#### Data for this task
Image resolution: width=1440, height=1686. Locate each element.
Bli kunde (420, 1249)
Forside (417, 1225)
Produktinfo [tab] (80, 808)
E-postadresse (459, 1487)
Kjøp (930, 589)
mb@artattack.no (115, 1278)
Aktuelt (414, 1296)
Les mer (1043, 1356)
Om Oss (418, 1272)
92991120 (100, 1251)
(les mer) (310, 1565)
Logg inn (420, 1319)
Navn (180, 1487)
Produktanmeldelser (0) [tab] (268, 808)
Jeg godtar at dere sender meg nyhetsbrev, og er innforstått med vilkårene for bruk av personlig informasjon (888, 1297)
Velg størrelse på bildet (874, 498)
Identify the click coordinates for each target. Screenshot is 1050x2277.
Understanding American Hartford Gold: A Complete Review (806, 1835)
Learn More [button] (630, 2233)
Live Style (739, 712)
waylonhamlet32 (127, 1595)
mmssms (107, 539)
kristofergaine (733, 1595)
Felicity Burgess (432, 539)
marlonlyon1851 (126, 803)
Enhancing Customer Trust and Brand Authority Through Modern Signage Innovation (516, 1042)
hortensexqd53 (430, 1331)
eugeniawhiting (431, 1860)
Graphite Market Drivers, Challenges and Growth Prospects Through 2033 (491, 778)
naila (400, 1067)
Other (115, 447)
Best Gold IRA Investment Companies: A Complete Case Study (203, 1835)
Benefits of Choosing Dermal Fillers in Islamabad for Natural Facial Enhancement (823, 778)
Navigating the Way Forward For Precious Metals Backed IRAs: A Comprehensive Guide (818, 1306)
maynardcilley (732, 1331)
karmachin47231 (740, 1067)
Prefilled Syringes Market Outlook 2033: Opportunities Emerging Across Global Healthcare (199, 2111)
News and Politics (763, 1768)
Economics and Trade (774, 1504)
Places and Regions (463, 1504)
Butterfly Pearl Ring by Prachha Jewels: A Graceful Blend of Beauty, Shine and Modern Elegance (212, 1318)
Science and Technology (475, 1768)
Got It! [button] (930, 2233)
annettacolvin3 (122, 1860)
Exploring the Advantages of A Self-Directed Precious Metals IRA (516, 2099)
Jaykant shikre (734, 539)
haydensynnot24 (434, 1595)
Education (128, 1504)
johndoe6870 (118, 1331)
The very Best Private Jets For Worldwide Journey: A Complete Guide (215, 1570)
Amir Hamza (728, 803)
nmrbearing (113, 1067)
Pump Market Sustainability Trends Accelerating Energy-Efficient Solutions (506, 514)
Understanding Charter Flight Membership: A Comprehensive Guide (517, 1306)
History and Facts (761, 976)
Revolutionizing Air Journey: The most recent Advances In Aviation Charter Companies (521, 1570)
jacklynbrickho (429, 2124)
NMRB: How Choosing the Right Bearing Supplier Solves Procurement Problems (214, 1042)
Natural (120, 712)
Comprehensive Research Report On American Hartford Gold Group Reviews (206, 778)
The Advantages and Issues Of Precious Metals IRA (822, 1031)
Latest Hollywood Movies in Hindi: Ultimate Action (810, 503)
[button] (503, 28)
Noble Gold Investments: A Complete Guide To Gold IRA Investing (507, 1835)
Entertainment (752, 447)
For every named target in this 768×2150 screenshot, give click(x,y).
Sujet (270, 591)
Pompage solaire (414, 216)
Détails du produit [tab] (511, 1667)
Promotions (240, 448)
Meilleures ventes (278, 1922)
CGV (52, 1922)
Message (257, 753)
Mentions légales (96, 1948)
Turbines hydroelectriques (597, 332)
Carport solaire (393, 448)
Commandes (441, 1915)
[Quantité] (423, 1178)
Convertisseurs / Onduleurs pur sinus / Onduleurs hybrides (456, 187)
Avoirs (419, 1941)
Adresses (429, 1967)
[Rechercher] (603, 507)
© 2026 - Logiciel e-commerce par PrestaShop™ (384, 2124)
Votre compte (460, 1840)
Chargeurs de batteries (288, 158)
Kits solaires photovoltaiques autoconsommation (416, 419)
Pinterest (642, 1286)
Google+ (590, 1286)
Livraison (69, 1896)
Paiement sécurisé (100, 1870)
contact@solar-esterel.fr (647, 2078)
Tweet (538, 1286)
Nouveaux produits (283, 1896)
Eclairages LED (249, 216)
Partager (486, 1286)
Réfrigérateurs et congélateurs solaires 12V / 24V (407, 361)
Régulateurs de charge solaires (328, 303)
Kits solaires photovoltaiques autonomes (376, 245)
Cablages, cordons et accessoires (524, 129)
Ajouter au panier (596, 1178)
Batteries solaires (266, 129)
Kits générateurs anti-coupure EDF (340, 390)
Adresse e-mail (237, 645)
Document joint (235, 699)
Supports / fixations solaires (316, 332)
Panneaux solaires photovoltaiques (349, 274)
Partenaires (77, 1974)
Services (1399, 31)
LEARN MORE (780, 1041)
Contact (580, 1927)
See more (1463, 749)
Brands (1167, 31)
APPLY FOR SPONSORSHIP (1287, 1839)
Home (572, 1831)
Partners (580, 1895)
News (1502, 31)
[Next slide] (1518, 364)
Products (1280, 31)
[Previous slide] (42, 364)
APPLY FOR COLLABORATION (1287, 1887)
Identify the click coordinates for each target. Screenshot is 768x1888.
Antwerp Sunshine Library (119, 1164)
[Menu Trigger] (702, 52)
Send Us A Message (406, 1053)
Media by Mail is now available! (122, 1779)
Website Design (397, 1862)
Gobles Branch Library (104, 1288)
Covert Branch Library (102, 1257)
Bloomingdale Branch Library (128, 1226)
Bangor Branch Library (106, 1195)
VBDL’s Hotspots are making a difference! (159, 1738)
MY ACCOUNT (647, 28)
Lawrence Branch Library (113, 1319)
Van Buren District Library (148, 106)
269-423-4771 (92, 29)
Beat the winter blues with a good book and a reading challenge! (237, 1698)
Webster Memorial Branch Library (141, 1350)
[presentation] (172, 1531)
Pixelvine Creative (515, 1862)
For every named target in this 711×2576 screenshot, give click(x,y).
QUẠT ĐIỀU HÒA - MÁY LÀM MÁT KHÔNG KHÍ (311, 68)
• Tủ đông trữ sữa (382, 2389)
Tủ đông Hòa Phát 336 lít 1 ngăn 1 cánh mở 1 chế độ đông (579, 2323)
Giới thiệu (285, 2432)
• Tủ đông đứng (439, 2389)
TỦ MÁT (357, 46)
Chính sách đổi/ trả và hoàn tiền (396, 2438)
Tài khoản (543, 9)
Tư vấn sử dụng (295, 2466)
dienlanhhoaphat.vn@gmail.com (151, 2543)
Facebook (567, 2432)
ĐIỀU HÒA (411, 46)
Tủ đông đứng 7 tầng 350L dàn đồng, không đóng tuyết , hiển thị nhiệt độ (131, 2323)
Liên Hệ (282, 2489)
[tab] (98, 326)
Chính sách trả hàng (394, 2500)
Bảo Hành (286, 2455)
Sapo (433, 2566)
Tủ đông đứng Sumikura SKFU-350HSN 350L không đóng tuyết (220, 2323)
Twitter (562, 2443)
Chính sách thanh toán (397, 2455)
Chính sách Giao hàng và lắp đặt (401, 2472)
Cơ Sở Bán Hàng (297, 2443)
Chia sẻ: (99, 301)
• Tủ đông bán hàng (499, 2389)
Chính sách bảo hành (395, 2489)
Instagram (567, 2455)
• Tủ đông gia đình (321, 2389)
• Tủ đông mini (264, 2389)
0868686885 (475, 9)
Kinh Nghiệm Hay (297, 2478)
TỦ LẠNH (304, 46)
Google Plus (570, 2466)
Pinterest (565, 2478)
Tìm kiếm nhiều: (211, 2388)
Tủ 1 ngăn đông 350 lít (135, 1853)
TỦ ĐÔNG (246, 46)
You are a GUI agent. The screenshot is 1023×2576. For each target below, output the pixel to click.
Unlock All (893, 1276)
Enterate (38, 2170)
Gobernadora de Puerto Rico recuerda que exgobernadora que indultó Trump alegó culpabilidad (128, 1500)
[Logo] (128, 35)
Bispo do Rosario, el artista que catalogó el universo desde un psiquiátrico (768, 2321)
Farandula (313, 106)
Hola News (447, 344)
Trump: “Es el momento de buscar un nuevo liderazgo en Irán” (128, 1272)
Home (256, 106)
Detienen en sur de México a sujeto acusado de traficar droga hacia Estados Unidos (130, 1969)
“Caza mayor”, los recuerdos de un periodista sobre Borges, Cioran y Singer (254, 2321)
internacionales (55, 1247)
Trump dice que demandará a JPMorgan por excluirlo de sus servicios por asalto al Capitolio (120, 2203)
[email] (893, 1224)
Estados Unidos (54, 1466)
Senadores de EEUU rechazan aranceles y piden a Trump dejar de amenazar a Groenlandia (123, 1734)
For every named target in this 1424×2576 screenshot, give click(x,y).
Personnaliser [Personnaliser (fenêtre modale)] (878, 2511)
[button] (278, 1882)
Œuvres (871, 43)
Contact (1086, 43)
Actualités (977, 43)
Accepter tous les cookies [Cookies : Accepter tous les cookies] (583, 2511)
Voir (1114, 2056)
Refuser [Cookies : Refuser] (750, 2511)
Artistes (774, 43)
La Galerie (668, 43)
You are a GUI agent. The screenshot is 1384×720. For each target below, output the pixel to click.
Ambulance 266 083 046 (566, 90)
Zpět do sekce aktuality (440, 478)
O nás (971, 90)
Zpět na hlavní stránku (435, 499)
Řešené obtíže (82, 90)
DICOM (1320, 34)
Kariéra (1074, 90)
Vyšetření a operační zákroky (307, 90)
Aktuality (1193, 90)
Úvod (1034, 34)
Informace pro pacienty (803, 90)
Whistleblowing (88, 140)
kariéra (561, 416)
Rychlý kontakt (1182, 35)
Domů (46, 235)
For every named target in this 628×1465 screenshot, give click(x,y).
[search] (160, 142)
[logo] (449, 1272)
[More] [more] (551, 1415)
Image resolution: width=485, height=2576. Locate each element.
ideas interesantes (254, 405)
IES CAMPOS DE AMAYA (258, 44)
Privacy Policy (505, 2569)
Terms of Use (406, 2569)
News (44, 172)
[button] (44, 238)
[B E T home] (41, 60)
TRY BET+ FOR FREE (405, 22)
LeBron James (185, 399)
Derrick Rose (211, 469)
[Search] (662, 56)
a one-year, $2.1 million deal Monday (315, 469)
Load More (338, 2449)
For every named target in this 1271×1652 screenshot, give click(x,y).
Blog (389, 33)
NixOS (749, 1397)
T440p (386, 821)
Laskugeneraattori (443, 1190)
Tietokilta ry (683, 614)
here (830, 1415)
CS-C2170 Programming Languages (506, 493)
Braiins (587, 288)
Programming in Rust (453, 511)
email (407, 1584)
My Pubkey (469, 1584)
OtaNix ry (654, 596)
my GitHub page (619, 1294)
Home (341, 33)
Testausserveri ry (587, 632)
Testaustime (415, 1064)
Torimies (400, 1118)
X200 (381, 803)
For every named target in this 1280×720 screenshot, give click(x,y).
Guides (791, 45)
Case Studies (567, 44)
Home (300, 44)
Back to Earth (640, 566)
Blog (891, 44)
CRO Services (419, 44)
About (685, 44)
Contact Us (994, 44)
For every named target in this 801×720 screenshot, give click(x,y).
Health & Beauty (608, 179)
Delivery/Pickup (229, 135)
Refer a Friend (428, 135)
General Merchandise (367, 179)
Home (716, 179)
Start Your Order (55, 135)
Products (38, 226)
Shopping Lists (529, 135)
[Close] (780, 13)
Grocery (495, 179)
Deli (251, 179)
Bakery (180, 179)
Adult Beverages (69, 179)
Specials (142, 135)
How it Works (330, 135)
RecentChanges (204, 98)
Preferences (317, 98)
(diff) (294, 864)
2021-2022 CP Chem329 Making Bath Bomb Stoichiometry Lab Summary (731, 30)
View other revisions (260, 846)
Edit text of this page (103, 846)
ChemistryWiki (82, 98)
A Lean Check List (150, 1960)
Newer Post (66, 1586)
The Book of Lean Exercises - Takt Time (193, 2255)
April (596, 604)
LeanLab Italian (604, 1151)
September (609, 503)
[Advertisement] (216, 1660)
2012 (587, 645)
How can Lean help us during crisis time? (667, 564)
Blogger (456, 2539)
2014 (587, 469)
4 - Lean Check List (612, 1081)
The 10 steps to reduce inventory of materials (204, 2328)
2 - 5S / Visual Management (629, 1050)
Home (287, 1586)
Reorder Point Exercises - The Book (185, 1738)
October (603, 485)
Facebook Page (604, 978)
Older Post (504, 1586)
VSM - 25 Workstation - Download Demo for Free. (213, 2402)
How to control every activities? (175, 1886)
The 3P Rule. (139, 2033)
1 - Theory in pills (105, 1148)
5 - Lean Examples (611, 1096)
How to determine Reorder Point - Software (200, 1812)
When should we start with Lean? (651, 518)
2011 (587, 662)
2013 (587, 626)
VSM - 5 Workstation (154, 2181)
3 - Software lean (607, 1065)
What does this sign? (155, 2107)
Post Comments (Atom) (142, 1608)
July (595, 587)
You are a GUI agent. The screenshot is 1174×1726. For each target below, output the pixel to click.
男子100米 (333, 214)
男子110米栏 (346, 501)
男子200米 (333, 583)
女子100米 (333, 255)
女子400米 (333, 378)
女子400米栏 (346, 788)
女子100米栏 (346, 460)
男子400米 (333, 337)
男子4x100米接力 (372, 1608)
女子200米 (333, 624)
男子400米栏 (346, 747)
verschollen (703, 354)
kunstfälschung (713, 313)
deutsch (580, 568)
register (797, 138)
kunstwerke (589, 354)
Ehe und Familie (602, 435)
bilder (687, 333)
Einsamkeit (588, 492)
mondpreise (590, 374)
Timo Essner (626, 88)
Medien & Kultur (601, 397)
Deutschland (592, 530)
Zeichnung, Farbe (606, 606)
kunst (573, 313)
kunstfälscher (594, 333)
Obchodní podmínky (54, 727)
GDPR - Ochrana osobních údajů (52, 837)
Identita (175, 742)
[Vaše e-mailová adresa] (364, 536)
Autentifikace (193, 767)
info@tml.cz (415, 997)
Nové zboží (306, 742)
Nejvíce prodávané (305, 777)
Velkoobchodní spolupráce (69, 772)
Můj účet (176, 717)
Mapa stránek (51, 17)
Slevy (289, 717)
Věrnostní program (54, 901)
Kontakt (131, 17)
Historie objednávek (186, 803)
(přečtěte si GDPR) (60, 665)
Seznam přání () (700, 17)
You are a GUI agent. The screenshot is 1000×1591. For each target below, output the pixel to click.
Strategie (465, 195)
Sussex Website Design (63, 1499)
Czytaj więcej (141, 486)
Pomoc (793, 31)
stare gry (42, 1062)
########
## Exercise prompt
Reproduce the entries from the very beginning through the line containing "Navn (180, 1487)", both ends included, without changing anything.

## Response to the task
Image resolution: width=1440, height=1686. Locate each element.
Bli kunde (420, 1249)
Forside (417, 1225)
Produktinfo [tab] (80, 808)
E-postadresse (459, 1487)
Kjøp (930, 589)
mb@artattack.no (115, 1278)
Aktuelt (414, 1296)
Les mer (1043, 1356)
Om Oss (418, 1272)
92991120 (100, 1251)
(les mer) (310, 1565)
Logg inn (420, 1319)
Navn (180, 1487)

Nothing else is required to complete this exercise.